Great story, great storytelling

Learning about Allison, you get the sense that his story in the hands of anyone would be pretty compelling. In fact, Breakthrough features interviews with journalist Eric Benson, who recently profiled Allison for Texas Monthly (and it’s a great read). But Haney seems to have made all the right filmmaking choices, from balancing the science and sentimental to picking his subject at the perfect time—though the film inevitably includes some late triumphant sequences tied to the Nobel notification and award, for instance, Haney had already been long into making the film at that point. “The last day of filming was the last day before the Nobel Prize,” the filmmaker tells Ars. “We didn’t know that when we began this project; it was 18 months in the making.”

With this iteration of Allison’s story, Breakthrough viewers of all backgrounds will inevitably learn something. If you’re science-minded, the dedication to accurately describing Allison’s decade-spanning work will be enlightening, an invigorating validation of curiosity and the scientific process in the long run. But those not regularly following the field will see many of the ways science infiltrates the headlines today—legal battles over drug patents, politicians choosing the less logical route, etc.—are far from new phenomena. This film debuted at SXSW in front of an audience made from all walks of life, but future theatrical runs targeting the East Coast wouldn’t hurt.

“For most of my life, the idea of curing cancer was a joke, a tag line—’You’re not doing your work?! What are you, too busy curing cancer?'” Haney says. “At a time when the world seems faced with challenges we can’t imagine wrapping our mind around—what are we going to do about climate change, endangered species, economic development for the poor, the border—it can feel so overwhelming that people are inclined to bury their heads in the sand and hope it passes.

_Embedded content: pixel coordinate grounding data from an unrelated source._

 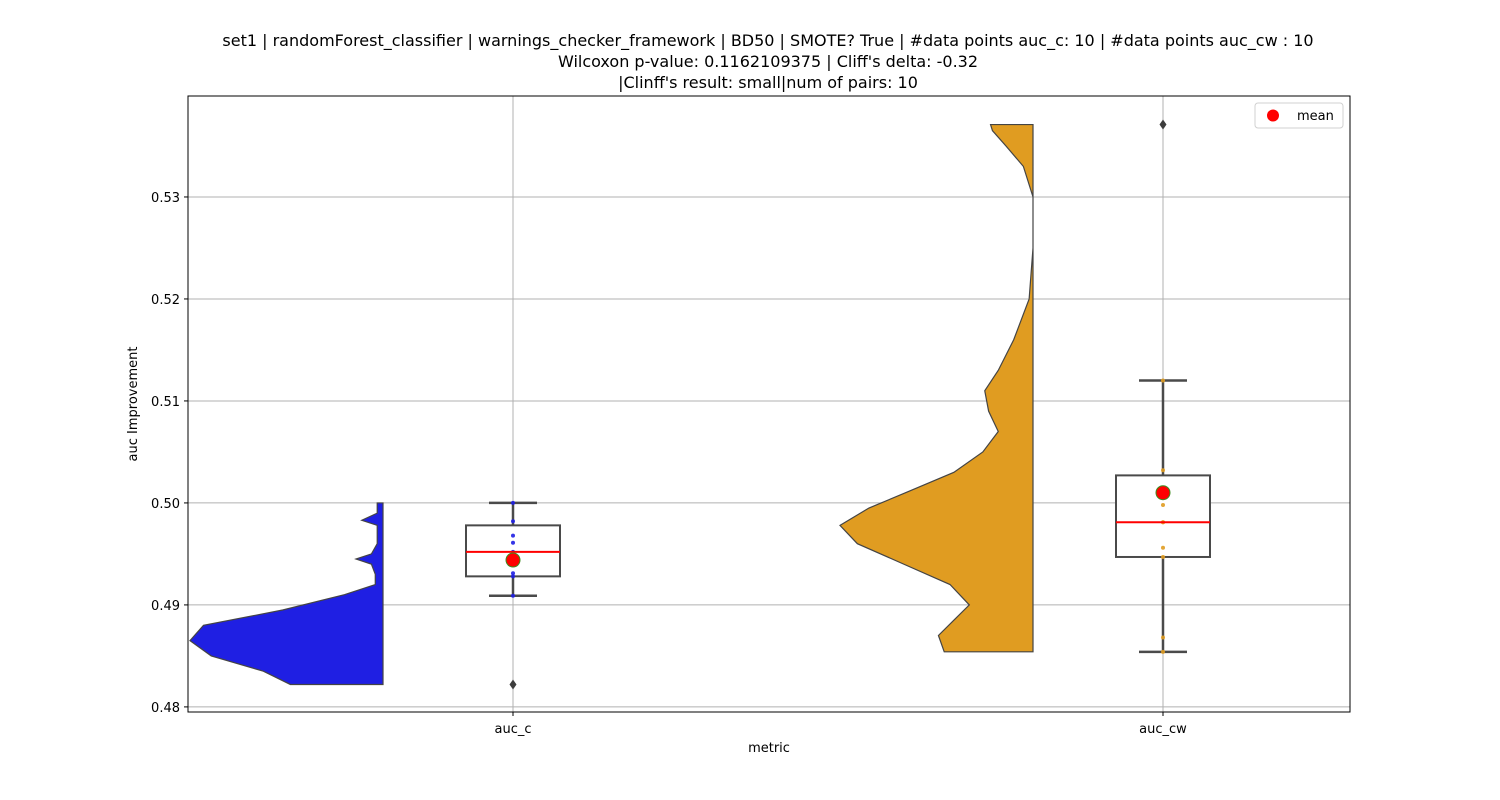 What do you see at coordinates (166, 708) in the screenshot?
I see `y-tick-label: 0.48` at bounding box center [166, 708].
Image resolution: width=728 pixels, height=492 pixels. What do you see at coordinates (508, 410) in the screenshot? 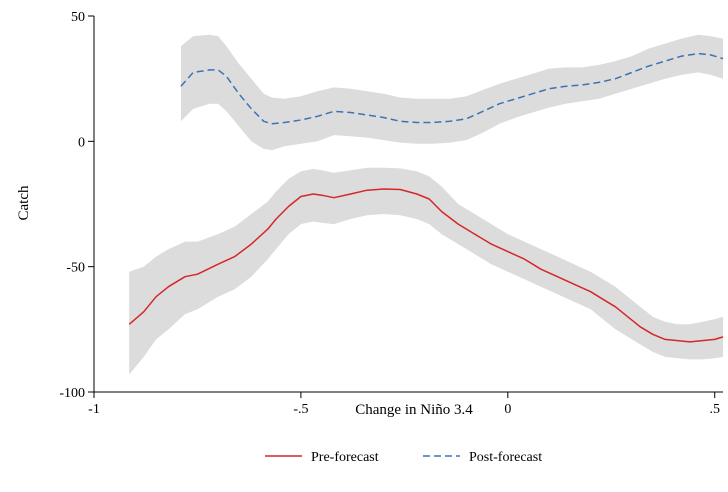
I see `x-tick-label: 0` at bounding box center [508, 410].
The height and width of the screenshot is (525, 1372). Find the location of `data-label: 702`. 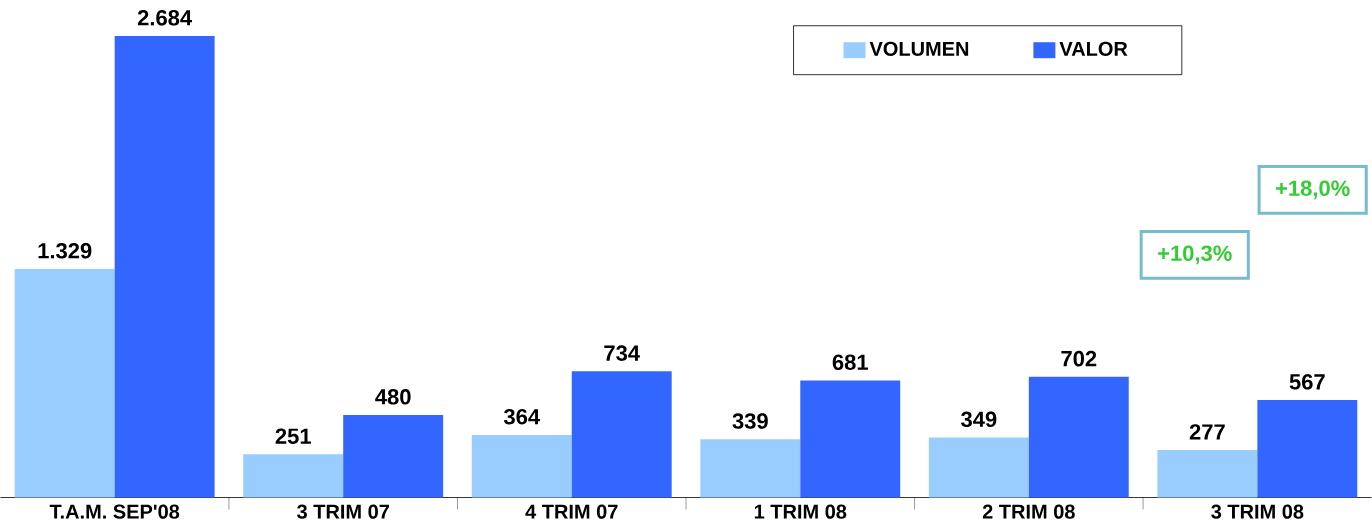

data-label: 702 is located at coordinates (1079, 358).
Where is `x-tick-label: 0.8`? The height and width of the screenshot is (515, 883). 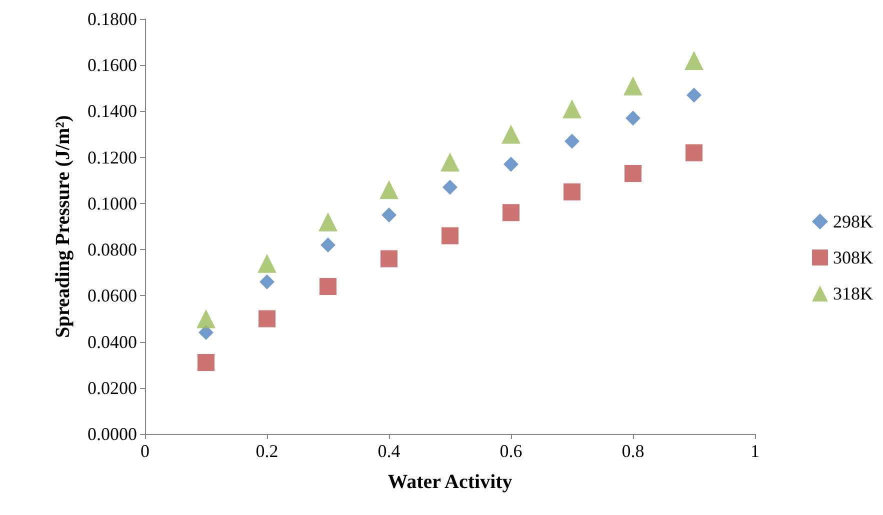 x-tick-label: 0.8 is located at coordinates (633, 451).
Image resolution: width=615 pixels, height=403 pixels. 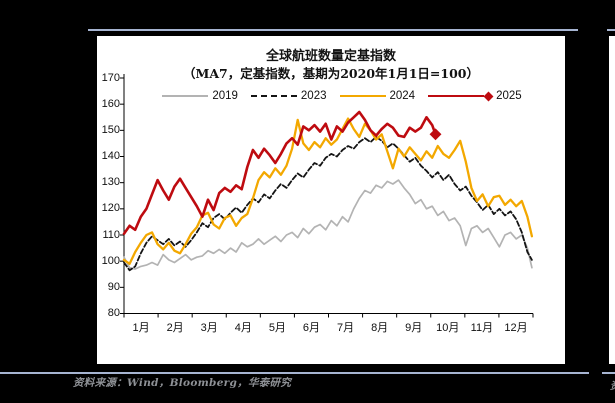 I want to click on chart-title: 全球航班数量定基指数, so click(x=330, y=56).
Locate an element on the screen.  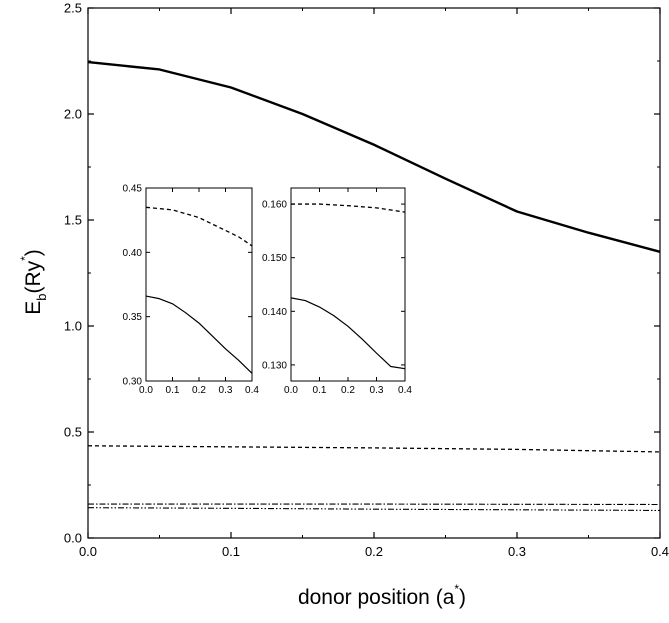
y-tick-label-inset-left-0: 0.30 is located at coordinates (133, 382).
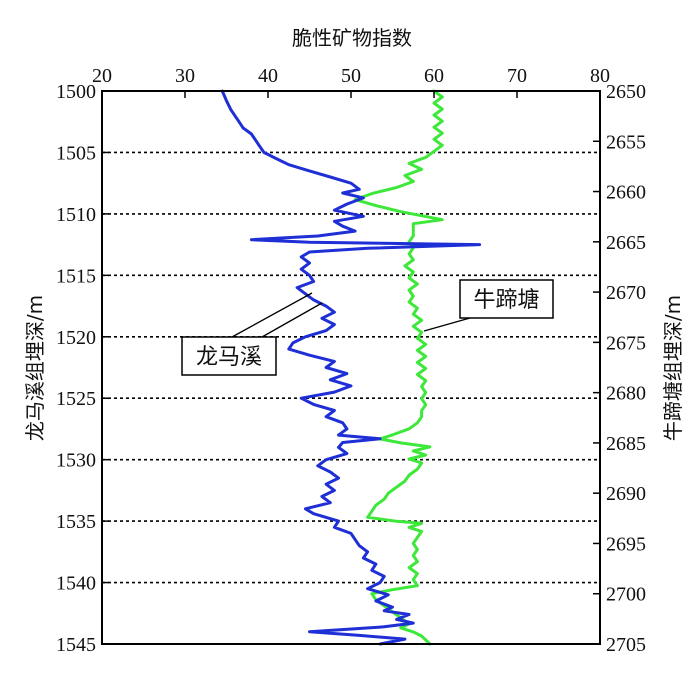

But Jim inspired and led a team of folks to solve in some ways perhaps the most unsolvable challenge of them all, and in some ways you can see the type of culture that can be used to solve great challenges: a gifted leader with a sense of purpose bigger than themselves, the capacity to engage warmly over a beer or in a lecture hall, a resilient team that works pragmatically together and uses facts to come to conclusions that benefit us all. For the theoretically political leaders that use fear and confusion to divide us, Jim’s story is an example that we can solve other diseases and lots of other things with this methodology.”

Disclosure: Ars science editor John Timmer once spent 10 weeks in Jim Allison’s lab at Berkeley. Timmer claims his only significant discovery was that he did not want to study immunology.